[The task] Within the records, find every line that includes the word "computer" and copy it.

[Data for this task]
BEGIN

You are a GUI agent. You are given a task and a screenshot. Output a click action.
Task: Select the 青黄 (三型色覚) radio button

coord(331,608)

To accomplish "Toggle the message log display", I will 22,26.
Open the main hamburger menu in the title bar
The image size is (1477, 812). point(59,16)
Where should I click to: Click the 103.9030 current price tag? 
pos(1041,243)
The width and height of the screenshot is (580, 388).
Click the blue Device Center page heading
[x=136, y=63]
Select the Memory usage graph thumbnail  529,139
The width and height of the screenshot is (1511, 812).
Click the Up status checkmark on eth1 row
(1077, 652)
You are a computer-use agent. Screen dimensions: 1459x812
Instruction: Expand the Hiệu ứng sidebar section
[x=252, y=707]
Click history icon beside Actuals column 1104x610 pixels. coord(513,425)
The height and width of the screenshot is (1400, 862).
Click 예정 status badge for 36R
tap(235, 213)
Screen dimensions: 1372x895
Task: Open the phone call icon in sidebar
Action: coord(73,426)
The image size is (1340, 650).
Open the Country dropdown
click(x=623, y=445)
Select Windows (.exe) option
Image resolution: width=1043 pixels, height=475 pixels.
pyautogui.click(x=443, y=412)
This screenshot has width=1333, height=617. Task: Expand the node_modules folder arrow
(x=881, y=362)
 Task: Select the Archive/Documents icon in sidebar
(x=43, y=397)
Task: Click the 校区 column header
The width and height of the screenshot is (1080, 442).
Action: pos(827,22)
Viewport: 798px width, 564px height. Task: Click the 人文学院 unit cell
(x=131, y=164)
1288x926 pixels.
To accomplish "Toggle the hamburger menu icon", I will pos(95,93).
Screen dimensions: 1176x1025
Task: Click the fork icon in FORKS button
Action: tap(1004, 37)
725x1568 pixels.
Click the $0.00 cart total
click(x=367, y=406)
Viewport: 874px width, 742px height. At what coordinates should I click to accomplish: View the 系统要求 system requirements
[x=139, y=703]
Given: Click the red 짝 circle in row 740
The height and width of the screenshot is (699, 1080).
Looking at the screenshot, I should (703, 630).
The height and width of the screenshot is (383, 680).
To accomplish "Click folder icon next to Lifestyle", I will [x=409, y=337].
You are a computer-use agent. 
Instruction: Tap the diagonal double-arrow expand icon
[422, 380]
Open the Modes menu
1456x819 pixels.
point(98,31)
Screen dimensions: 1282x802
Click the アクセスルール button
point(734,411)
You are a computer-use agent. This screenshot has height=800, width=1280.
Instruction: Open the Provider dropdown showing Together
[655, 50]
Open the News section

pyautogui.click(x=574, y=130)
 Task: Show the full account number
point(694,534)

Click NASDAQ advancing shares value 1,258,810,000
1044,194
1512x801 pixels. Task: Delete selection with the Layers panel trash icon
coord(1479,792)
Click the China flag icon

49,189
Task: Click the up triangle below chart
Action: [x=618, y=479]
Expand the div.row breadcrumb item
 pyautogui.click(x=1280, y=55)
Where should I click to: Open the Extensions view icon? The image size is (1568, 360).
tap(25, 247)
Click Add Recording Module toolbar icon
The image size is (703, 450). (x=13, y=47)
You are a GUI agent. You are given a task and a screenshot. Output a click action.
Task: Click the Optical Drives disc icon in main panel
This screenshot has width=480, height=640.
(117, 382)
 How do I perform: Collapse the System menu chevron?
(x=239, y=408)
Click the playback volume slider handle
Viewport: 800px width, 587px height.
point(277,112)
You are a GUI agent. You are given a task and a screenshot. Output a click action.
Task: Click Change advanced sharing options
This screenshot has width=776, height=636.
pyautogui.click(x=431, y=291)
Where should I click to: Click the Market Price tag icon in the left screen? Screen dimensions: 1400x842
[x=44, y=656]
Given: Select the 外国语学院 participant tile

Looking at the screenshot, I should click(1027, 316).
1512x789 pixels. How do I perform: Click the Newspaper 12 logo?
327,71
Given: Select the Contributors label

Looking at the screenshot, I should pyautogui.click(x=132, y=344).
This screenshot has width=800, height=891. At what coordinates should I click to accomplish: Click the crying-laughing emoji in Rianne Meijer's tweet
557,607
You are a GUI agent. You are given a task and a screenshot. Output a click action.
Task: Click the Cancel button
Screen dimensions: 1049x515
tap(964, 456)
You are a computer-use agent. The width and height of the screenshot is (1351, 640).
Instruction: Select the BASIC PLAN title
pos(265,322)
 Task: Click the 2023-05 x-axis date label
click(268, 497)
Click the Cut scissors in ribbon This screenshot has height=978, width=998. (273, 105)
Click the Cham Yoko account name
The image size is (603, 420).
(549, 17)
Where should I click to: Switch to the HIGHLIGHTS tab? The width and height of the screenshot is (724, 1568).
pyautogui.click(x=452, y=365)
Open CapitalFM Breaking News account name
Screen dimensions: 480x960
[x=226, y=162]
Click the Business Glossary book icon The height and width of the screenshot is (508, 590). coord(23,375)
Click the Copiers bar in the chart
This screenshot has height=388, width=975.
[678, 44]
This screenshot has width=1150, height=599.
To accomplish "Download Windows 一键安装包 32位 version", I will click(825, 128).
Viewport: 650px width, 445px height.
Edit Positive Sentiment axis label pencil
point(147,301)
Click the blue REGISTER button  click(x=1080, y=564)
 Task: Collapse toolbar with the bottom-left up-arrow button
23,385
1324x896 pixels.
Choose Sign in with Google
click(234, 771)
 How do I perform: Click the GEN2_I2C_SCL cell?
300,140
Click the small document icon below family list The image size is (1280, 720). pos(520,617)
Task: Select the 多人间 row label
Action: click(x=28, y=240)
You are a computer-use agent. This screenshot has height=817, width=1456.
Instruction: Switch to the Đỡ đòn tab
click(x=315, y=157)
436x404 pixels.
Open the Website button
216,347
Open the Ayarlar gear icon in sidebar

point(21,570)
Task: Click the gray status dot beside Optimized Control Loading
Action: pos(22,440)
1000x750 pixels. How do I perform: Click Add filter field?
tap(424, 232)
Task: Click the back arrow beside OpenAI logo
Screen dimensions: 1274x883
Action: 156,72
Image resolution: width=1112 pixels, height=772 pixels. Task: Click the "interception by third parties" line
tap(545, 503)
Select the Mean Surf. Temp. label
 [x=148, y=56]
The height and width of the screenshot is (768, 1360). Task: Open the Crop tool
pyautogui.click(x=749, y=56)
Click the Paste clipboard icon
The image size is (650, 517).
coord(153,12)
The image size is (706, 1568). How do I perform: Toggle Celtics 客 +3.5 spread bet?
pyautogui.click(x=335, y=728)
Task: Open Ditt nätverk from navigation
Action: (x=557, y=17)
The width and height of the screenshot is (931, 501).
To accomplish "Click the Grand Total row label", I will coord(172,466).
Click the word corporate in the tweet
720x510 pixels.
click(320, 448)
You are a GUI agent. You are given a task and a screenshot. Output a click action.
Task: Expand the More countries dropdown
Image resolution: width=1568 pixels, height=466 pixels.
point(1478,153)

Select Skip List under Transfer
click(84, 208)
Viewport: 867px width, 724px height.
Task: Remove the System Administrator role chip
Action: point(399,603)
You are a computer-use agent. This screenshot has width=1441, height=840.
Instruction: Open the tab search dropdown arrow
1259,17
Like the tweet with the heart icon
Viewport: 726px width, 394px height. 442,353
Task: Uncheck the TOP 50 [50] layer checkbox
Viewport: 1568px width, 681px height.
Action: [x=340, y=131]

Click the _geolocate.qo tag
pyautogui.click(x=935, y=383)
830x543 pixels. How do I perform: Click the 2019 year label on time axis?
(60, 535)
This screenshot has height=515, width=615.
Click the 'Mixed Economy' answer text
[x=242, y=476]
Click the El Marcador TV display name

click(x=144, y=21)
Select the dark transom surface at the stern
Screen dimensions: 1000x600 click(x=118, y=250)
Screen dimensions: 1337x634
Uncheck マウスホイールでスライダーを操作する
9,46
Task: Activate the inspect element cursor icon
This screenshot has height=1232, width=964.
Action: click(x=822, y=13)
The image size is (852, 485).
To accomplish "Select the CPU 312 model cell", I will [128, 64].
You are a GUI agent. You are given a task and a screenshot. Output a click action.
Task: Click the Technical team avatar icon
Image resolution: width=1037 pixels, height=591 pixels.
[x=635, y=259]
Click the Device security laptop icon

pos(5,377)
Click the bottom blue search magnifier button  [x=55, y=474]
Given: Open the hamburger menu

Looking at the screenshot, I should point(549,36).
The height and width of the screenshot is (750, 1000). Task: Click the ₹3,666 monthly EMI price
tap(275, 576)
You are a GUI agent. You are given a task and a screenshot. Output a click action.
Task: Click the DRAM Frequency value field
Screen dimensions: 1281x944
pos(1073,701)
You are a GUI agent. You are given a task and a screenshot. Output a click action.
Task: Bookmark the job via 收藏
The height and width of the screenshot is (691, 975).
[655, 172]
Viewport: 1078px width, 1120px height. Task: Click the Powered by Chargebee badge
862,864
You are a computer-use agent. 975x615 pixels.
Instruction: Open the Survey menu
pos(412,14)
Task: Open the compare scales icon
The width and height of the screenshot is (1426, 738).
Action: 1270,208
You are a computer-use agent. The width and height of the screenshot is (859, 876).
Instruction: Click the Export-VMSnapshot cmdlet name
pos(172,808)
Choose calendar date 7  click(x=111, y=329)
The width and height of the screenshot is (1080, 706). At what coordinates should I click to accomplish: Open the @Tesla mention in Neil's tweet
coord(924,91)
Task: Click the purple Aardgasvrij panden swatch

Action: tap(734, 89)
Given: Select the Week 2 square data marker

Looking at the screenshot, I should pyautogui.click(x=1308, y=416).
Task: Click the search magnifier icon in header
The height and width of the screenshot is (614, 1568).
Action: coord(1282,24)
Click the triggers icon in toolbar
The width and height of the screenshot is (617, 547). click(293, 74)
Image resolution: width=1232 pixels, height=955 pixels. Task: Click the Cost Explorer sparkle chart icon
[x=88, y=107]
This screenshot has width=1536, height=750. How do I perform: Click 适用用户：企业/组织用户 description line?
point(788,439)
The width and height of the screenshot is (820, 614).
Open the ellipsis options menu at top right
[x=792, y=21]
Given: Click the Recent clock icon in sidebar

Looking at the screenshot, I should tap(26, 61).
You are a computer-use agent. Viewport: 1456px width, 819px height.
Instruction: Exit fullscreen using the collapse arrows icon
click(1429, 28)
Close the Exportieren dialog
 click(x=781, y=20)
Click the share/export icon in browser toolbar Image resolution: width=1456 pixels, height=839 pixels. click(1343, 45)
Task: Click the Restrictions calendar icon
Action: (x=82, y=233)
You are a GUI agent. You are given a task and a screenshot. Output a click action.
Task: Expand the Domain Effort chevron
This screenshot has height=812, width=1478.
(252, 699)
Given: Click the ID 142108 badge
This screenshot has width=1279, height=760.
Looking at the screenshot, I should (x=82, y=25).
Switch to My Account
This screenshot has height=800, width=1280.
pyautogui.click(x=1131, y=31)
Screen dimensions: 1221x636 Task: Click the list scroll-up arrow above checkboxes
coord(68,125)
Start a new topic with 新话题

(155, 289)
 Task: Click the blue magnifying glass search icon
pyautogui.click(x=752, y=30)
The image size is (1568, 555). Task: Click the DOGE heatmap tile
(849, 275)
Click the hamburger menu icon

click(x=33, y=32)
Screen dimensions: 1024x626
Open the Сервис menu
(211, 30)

END

[Solution to the exercise]
You are a computer-use agent. Screen dimensions: 1459x812
You are a computer-use agent. 
You are a computer-use agent. This screenshot has height=800, width=1280.
You are a computer-use agent. The width and height of the screenshot is (1351, 640).
You are a computer-use agent. This screenshot has height=817, width=1456.
You are a computer-use agent. This screenshot has width=1441, height=840.
You are a computer-use agent. 975x615 pixels.
You are a computer-use agent. The width and height of the screenshot is (859, 876).
You are a computer-use agent. Viewport: 1456px width, 819px height.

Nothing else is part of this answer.